Garcia sets Dragón in New Mexico and Mexico City, with narrative visits to ancient Aztlán along with an origin story that’s plausible enough younger readers should be careful not to take speculation as fact. According to Garcia, the Mexica got booted out of Tenochtitlan and wandered in a great northwestern circle until landing back in Mexico City, pursued at every turn by El Muerte Blanco.
It’s far too easy to suggest the name of the critter is a clumsy metaphor about assimilation into anglo cultura, but with an anglo protagonist named Miguel Reilly doing some cultural slumming on his way to freshman year at some fancy university, the metaphor’s easily accused. Having Reilly bouncing against raza caricatures in New Mexico and a hot indigenous woman in old Mexico is grist for Garcia’s mill. To the author’s great credit, he lets the trope speak for itself and doesn’t try to milk it with author’s messages in bright lights.
Chicana Chicano readers will appreciate the publisher’s stylistic convention of not translating Spanish, nor does the author take pains to offer some appositional translation into English.
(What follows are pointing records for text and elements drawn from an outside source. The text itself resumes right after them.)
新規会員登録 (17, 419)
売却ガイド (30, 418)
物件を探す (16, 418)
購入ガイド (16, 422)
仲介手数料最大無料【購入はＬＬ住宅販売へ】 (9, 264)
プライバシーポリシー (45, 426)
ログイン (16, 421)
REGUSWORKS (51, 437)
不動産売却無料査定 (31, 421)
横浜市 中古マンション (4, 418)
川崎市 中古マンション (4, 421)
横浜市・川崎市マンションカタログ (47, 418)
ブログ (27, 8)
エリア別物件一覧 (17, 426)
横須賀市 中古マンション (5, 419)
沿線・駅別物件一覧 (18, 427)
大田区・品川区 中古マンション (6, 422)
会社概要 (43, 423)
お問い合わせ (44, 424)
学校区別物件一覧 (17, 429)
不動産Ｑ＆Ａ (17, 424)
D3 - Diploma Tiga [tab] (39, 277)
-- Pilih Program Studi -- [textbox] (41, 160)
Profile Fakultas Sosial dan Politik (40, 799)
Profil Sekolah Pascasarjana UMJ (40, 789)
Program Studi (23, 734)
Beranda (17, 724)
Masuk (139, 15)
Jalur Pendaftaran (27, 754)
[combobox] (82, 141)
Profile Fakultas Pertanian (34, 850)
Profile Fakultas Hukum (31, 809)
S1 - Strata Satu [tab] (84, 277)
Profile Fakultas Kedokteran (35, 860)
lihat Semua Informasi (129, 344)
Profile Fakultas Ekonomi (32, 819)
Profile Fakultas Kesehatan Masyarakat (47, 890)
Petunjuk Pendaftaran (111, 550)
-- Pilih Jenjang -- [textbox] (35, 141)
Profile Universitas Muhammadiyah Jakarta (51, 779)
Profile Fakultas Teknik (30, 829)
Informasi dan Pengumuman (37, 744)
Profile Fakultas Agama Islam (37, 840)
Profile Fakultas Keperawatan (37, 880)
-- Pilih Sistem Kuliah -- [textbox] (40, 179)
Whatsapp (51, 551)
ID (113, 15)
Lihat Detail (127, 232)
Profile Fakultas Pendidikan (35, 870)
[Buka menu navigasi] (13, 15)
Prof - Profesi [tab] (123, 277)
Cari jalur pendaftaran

Chicana Chicano readers live in code-switching comfort. Those italics are their own muerte blanco on Chicana Chicano Literature.
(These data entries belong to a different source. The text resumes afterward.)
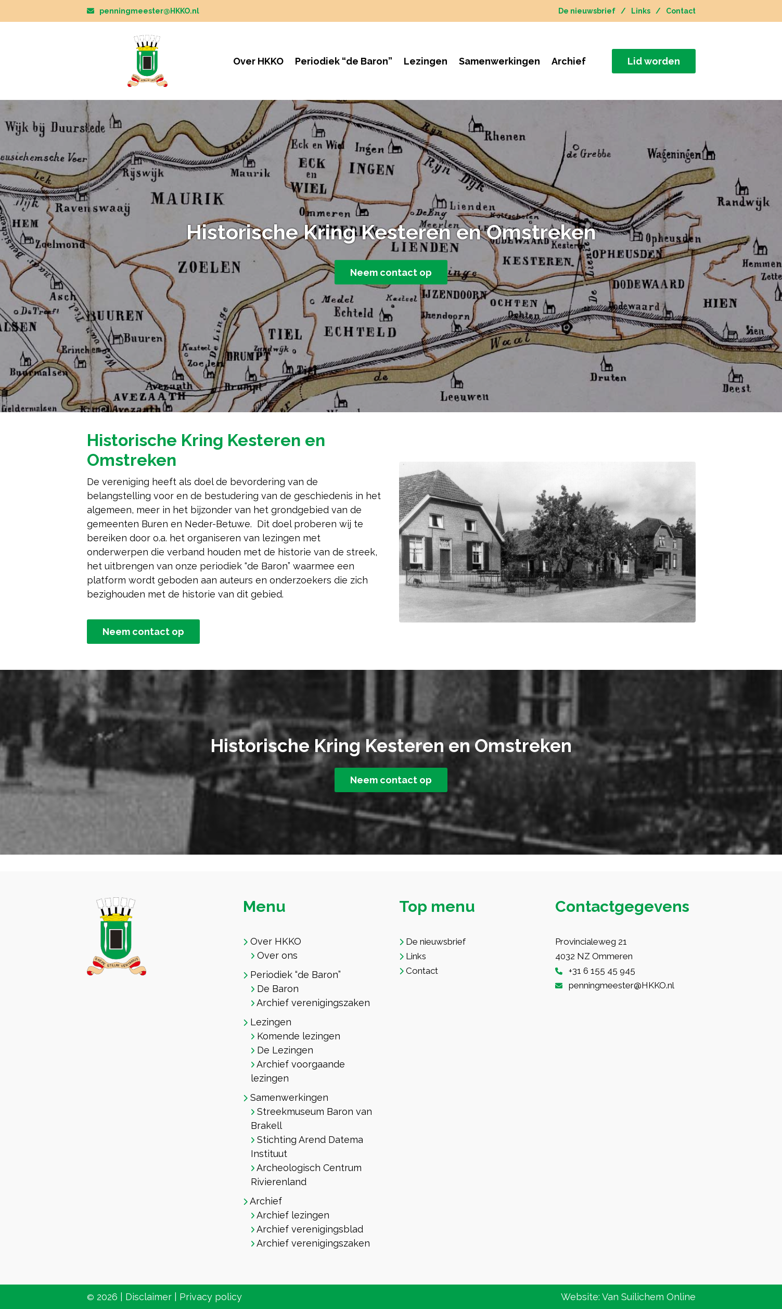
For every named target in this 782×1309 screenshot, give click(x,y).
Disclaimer (148, 1296)
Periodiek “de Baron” (343, 61)
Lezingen (425, 61)
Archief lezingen (293, 1215)
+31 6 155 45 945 (602, 970)
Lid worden (653, 61)
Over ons (277, 955)
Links (640, 11)
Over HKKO (258, 61)
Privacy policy (211, 1296)
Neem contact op (391, 272)
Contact (681, 11)
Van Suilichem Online (649, 1296)
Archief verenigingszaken (313, 1002)
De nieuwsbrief (587, 11)
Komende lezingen (298, 1036)
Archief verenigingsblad (310, 1229)
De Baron (278, 988)
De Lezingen (285, 1050)
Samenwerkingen (499, 61)
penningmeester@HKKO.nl (143, 11)
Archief (569, 61)
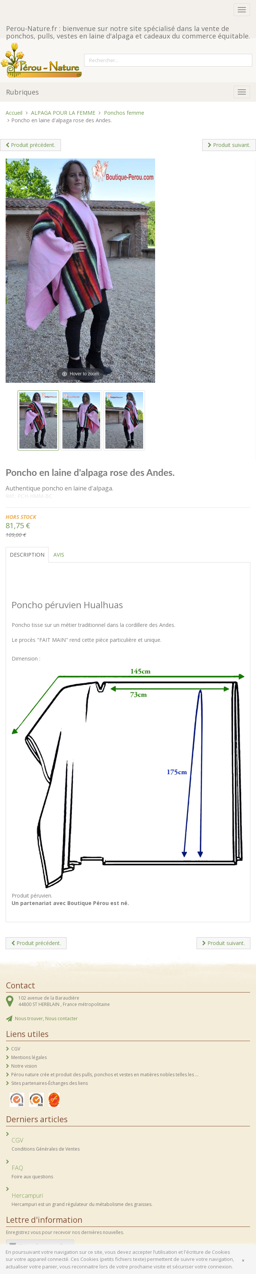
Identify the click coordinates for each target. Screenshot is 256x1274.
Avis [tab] (58, 554)
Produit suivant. (229, 144)
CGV (15, 1049)
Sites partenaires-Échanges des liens (49, 1083)
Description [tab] (27, 554)
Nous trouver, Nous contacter (46, 1018)
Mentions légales (29, 1057)
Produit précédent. (30, 144)
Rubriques (22, 91)
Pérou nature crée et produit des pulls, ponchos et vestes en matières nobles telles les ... (104, 1074)
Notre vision (24, 1066)
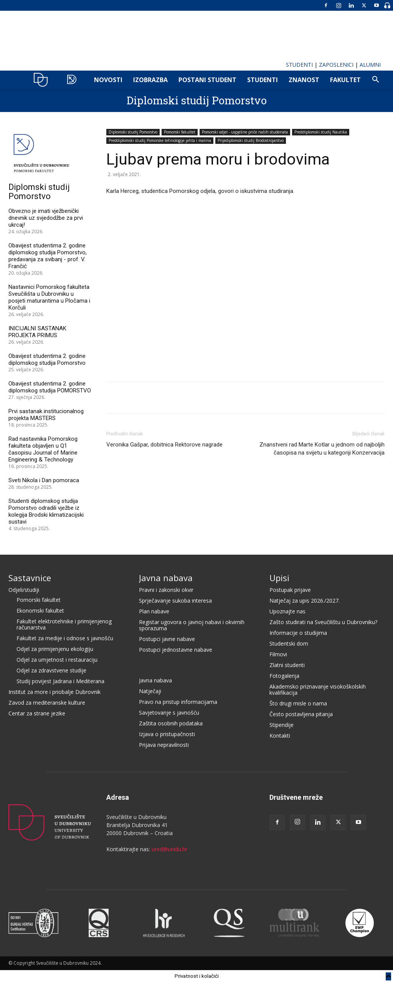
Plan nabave (154, 611)
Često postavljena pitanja (301, 714)
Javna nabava (166, 577)
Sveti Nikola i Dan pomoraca (43, 480)
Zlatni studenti (287, 665)
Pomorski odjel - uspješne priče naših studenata (245, 132)
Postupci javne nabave (167, 639)
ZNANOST (304, 80)
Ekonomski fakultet (40, 610)
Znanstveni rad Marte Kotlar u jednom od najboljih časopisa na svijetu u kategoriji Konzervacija (322, 448)
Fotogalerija (284, 675)
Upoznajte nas (287, 611)
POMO (73, 80)
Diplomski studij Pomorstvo (197, 100)
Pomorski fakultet (179, 132)
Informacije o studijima (298, 632)
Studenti (262, 80)
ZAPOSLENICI (336, 64)
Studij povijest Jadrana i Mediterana (60, 681)
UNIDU (43, 80)
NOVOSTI (108, 80)
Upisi (279, 577)
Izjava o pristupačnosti (167, 734)
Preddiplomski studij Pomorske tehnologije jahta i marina (160, 140)
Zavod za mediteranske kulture (46, 702)
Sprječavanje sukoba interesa (175, 600)
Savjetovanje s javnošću (169, 712)
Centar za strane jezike (36, 713)
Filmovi (278, 654)
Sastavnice (29, 577)
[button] (375, 80)
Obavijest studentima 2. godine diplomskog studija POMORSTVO (49, 387)
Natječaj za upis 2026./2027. (304, 600)
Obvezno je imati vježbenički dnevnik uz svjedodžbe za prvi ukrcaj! (45, 218)
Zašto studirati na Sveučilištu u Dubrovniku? (323, 622)
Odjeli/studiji (23, 589)
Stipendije (281, 724)
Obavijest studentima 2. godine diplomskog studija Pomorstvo (47, 359)
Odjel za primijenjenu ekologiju (55, 648)
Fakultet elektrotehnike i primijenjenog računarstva (64, 624)
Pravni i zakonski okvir (166, 589)
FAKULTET (345, 80)
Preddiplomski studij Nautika (320, 132)
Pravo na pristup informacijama (178, 701)
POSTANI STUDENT (207, 80)
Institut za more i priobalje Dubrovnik (54, 691)
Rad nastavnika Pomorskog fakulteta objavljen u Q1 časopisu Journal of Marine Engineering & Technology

Miguel is an interesting protagonist. Garcia positions him as a well-informed amateur anthropologist using his money and social standing to conduct participant-observer research. Reilly is troubled by becoming too much a participant, a classic researcher’s conflict. Garcia has his kid abandon that scientist’s value. Magic, a brujo, Miguel’s fate and ancestry, the allure of that woman, send the boy in unplanned directions.
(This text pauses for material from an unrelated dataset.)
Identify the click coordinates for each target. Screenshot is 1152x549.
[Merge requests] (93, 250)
The reader gets an heroic quest and a 300 pages of fun. There’s a people-eating monster. Magical people do magical things to and for the kid. You know that movie where hunters track a monster with technology? That’s here. Writers, Garcia’s descriptions of light, visibility, and sensation, are few but gems of synaesthesia.
When the old brujo wants to assess Miguel’s worthiness for discipleship, he asks if Miguel’s ever written a poem? Miguel later uses the query to melt the heart of the unmeltable Maritza. Kismet. That Maritza’s a formidable woman, the men in her circle fear her even as they lust after her.
That dragon might occupy the title and the heart of the plot, but this novel’s about relationships and self-discovery, about theory, belief, and action. Toss in some history, a lot of local color, too much alcohol, and readers will have a blast while learning a few cultural insights.
Kick back until June, then let Death Song of the Dragón Chicxulub do what speculative fiction does best, keep you entertained and turning pages.
2 comments:
That's what I wrote? Qué chingaus. Gracias, Sedano for what I feel is a special review. You can hear and read the first chapter, plus a synopsis here: rchgarcia.com
Excellent, detailed review and insightful critique.